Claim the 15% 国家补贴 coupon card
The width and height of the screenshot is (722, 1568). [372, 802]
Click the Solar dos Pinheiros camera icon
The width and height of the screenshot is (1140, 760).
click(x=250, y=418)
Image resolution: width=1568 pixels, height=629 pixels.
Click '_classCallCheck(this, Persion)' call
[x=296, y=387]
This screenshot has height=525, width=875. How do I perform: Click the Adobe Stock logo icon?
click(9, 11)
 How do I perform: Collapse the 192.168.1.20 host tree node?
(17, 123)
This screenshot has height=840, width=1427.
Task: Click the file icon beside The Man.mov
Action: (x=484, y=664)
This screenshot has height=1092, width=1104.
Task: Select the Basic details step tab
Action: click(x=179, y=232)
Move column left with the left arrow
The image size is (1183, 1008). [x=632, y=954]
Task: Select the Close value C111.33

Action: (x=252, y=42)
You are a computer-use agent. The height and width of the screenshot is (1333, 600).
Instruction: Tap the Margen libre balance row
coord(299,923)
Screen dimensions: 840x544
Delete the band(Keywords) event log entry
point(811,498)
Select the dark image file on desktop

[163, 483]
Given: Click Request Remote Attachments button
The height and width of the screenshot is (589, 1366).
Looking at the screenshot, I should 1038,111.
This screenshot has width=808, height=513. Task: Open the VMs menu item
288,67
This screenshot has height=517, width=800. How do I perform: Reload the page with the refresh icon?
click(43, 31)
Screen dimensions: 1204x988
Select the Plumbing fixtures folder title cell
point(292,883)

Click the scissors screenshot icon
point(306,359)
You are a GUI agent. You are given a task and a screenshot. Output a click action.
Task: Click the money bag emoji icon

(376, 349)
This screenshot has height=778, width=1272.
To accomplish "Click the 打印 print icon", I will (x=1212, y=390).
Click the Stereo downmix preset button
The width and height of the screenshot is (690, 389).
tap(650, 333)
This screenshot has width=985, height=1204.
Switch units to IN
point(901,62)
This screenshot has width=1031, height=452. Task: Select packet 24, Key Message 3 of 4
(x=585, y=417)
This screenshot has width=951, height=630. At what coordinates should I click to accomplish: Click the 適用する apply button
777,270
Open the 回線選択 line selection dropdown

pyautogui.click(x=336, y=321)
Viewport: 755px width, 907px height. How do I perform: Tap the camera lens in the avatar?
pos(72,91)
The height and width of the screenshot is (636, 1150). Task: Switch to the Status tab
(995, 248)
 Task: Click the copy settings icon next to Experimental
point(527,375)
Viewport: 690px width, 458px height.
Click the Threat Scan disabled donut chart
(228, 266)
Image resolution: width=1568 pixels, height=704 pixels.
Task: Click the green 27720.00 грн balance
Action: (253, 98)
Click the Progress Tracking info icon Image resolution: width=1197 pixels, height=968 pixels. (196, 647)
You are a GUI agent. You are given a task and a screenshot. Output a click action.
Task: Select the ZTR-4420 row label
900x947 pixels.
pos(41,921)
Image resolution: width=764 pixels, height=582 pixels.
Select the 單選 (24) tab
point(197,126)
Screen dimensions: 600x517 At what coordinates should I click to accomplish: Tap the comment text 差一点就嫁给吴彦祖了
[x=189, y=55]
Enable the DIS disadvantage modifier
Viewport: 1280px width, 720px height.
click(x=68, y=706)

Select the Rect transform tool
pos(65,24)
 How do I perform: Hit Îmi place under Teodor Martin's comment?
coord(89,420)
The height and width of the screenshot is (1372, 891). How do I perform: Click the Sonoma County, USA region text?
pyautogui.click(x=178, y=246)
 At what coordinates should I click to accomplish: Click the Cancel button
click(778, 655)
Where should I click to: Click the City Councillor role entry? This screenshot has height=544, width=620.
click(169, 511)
· · · ·
Write out again, unchanged, every line from the line containing "the Cancel button" to the final line of the material above.

Solution for this task —
 At what coordinates should I click to accomplish: Click the Cancel button
click(778, 655)
Where should I click to: Click the City Councillor role entry? This screenshot has height=544, width=620.
click(169, 511)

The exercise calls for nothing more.